- [本文]
^^^^^^^^^^^^^^^^
071208

香山リカ著 「悩みの正体」

 岩波新書(2007年3月)

悩みはあってあたりまえ、しかし悩みの基は社会が作っていることが多い。

著者香山 リカの紹介をしておこう。
香山 リカは、北海道札幌市生まれ、小樽市出身の精神科医。本名非公開。評論家、文筆家としても知られ、エッセイなど数多くの著書を世に送り出している。東京学芸大学附属高等学校から東京医科大学卒業。小樽市立小樽第二病院への勤務、神戸芸術工科大学助教授などを経て、現在は帝塚山学院大学の教授を務めている。また「九条の会・医療者の会」に参加しており、「マガジン9条」発起人である。また靖国神社に代わる新たな追悼施設に関しては、戦争責任がうやむやにされるため反対と発言するなどの、政治活動を活発に行っている。香山リカのホームページ「キャラバン」はhttp://www.caravan.to/kayama/です。

本書のカバー裏にこのような案内文が書いてある。
「嫌われるのが恐い」「働いても生活できない」「まじめに生きてきたのに」…….競争が煽られ,効率性が求められる一方で,「場の空気」を読むことも要求される.どこか息苦しい現代社会のなかで,人々の抱える「悩み」の中身も変わってきている。今日的な「悩み」の背景を丁寧に解きほぐし,どう向き合うかを考察する。
本書はページ数も少なく、活字も大きく、精神病理の解説書と云うよりは人生相談室と云う感じの本である。一〜二時間で読みきれる内容である。結論から先に言えば、悩みの正体は社会が作っている。悩みの責任はあなたにあるのではない。自分を追い込んで本当の「鬱」にしてしまう前に、目を開こう、人に相談しよう。そもそもそれを悩まなくてもいい社会にすることが最良の解決策なのだが、悩みが打開の社会的行動に変る事もある。いかにも社会派精神科医といわれる所以である。
^^^^^^^^^^^^^^^^
(保存データ)
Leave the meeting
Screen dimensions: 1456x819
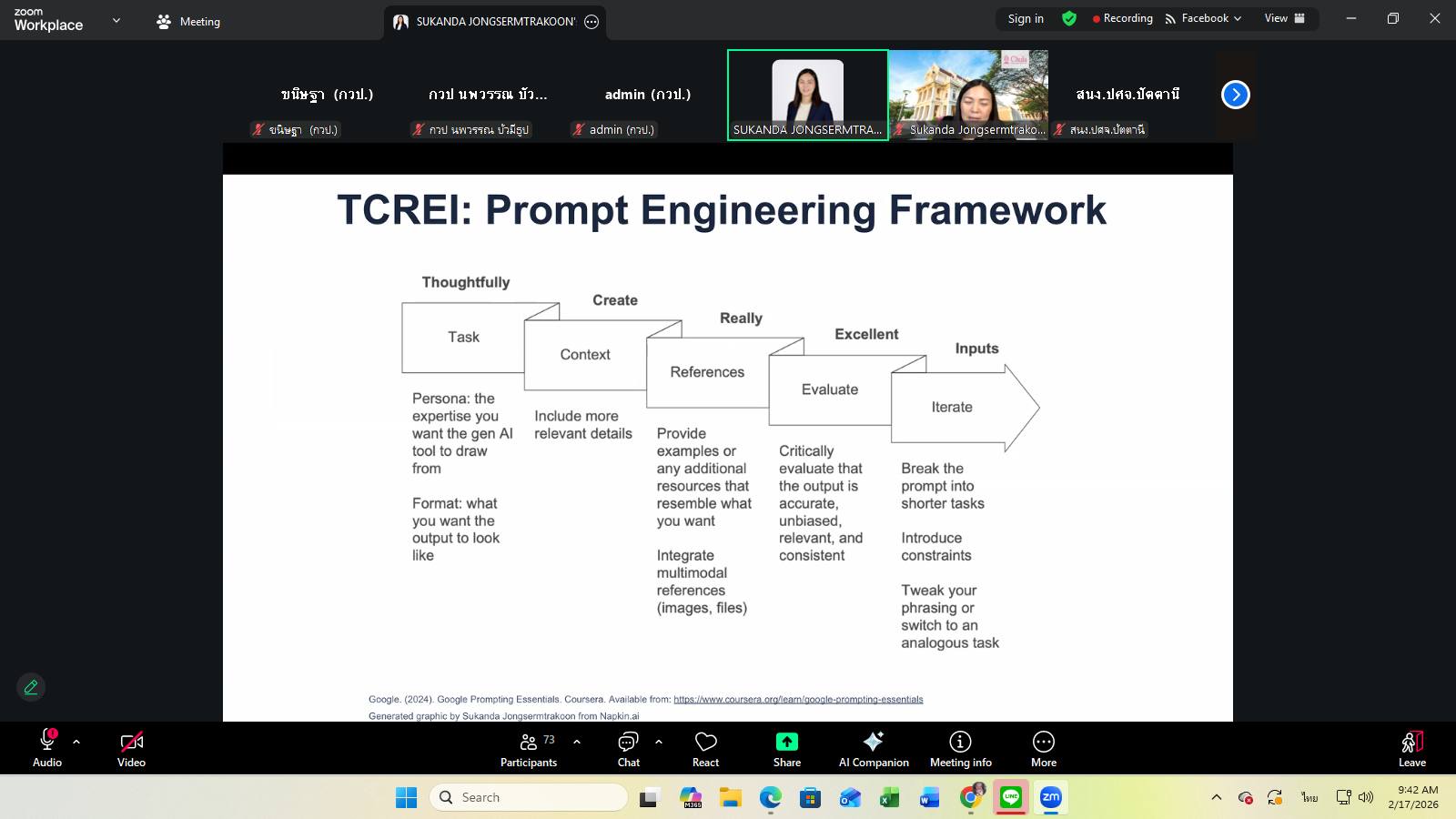[1411, 749]
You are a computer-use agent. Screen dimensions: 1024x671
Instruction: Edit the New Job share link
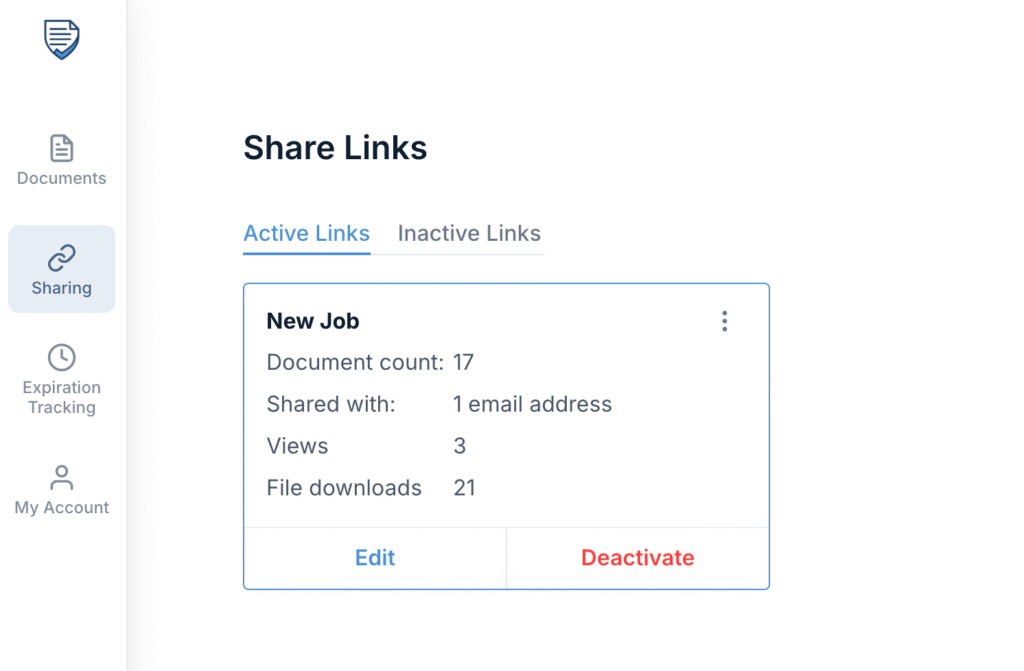(375, 558)
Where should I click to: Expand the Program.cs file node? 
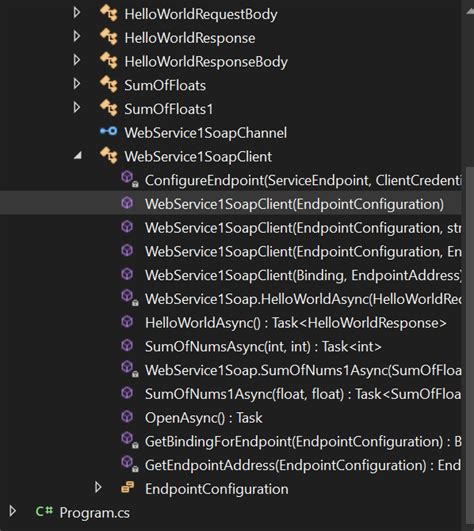click(13, 511)
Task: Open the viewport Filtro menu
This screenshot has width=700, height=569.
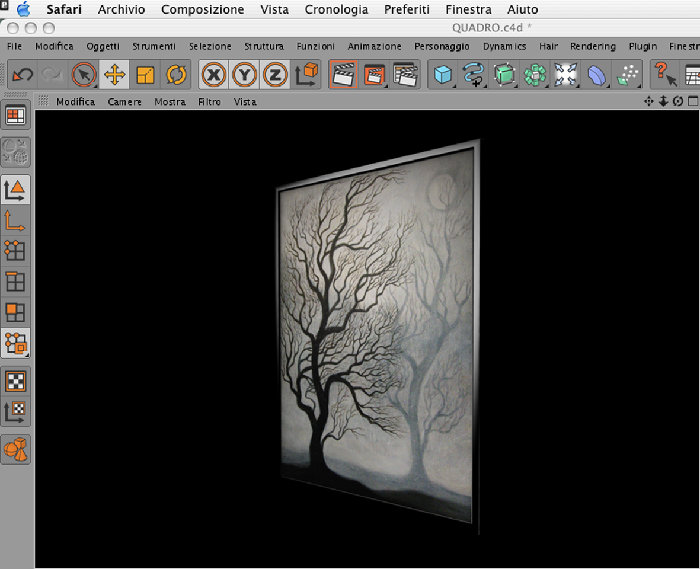Action: tap(209, 102)
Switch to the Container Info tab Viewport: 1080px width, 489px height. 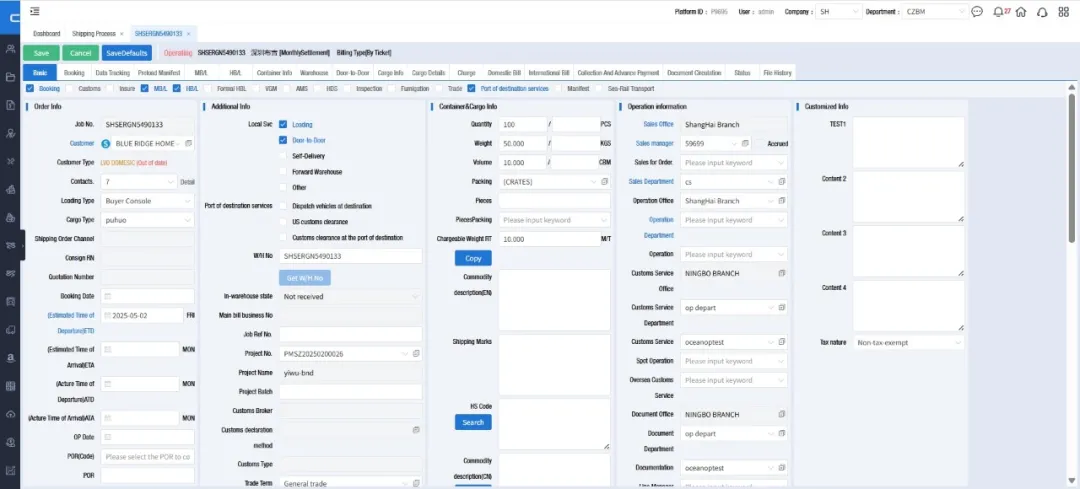(x=274, y=73)
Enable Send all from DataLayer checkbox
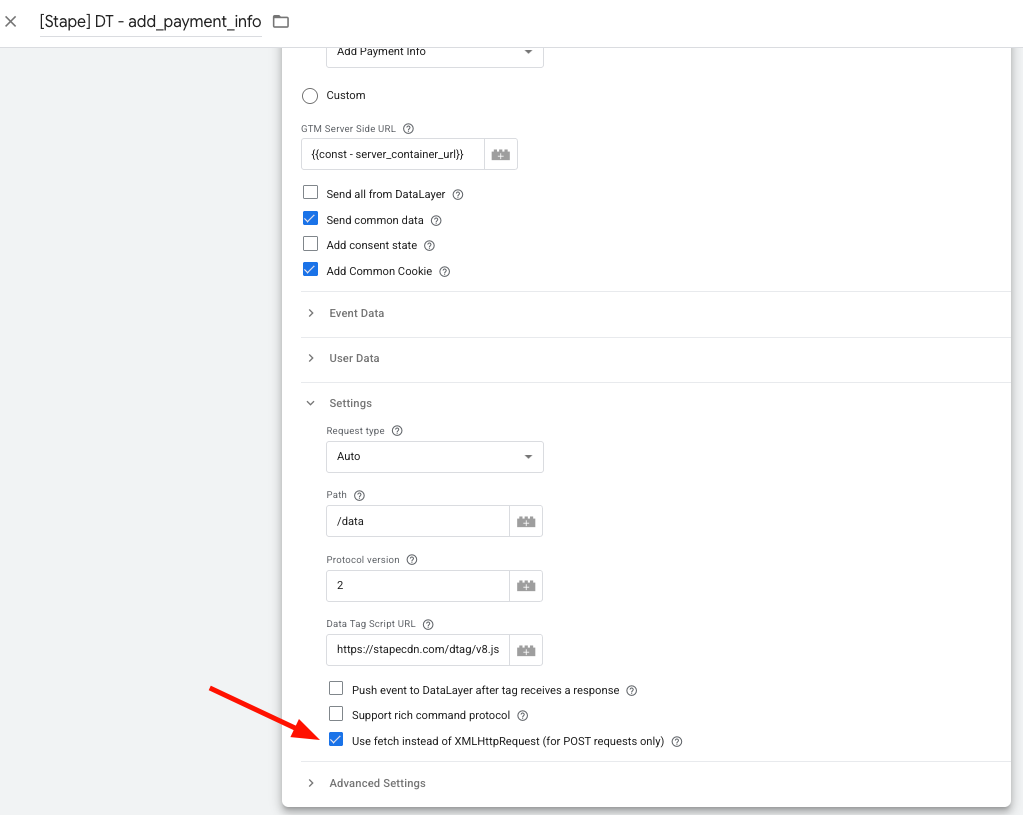1023x815 pixels. point(310,193)
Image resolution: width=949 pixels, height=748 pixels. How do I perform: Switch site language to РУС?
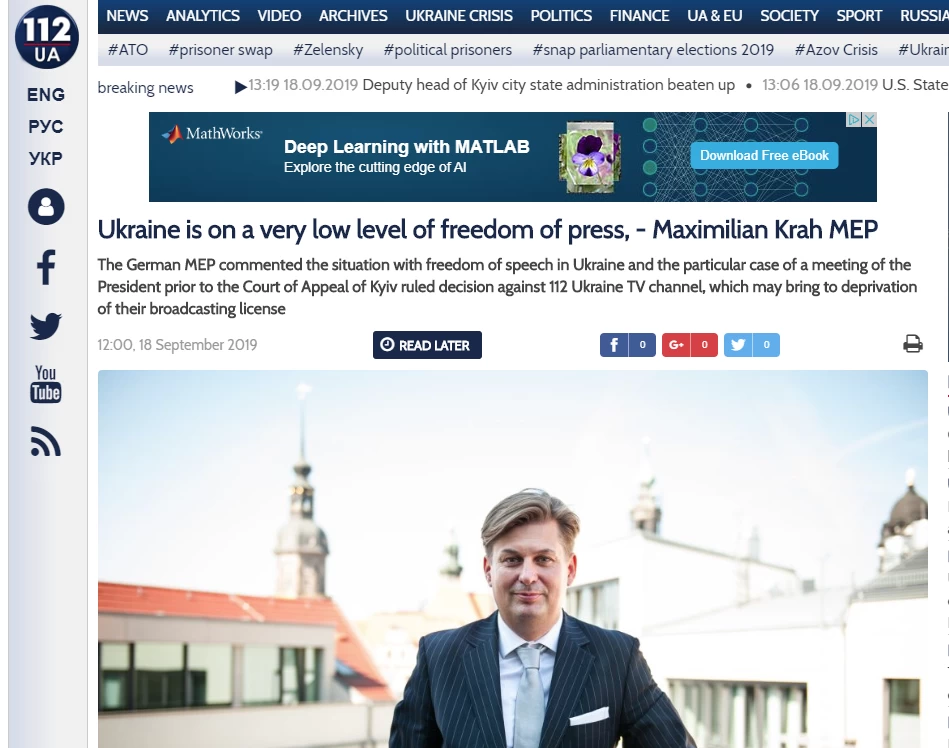[x=45, y=127]
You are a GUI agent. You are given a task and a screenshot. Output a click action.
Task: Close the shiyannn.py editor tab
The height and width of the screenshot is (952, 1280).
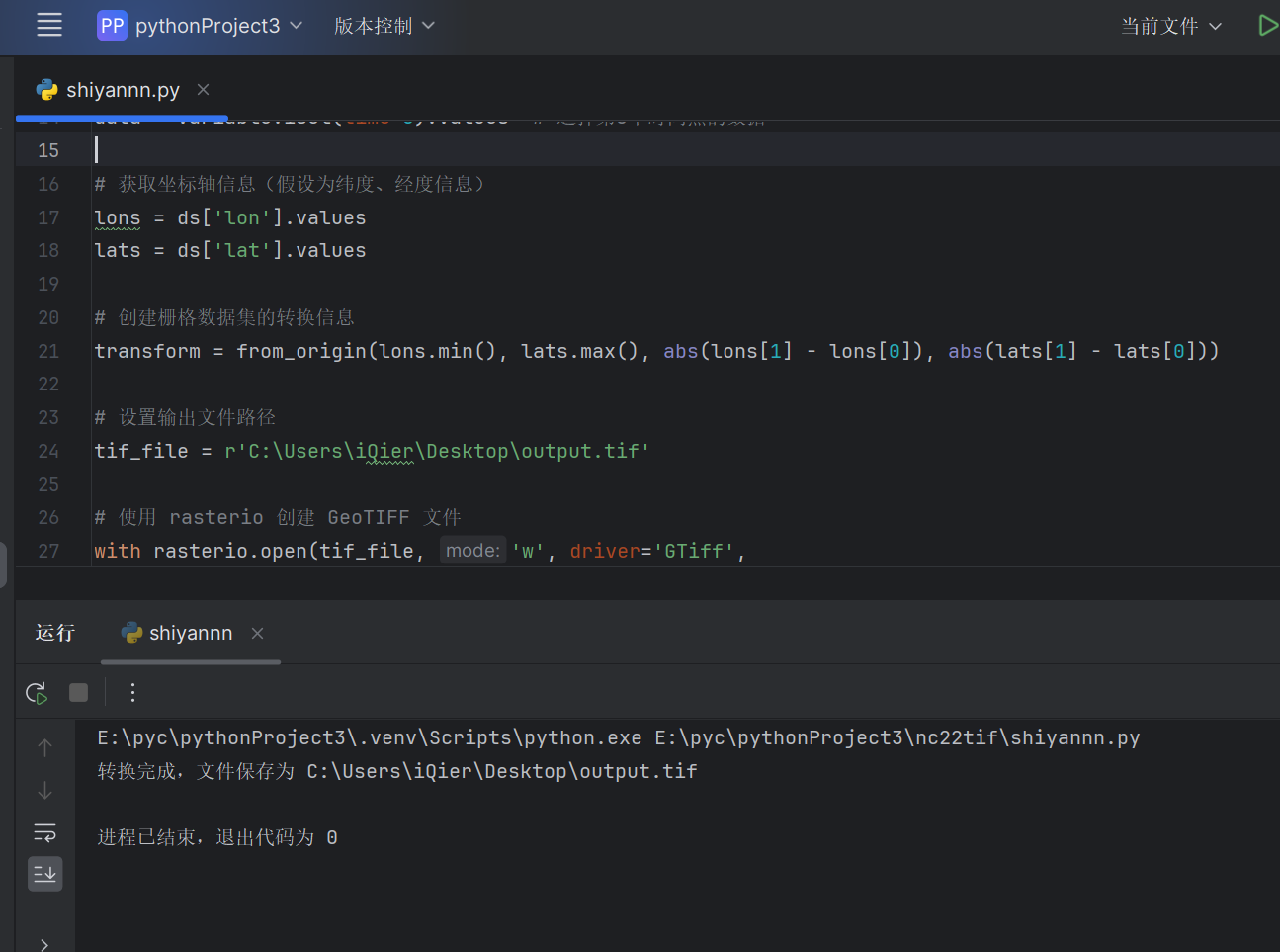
^^^^^^^^^^^^^^^^
- [課題]
本文について次の問いに答えよ。
(a) 本書はどの新書から何年何月に出たか。
(b) 香山リカが現在教授を務めている大学はどこか。
(c) 本書は何時間ほどで読みきれる内容だとされているか。

- [解答]
(a) 岩波新書から2007年3月に出た。
(b) 帝塚山学院大学。
(c) 一〜二時間。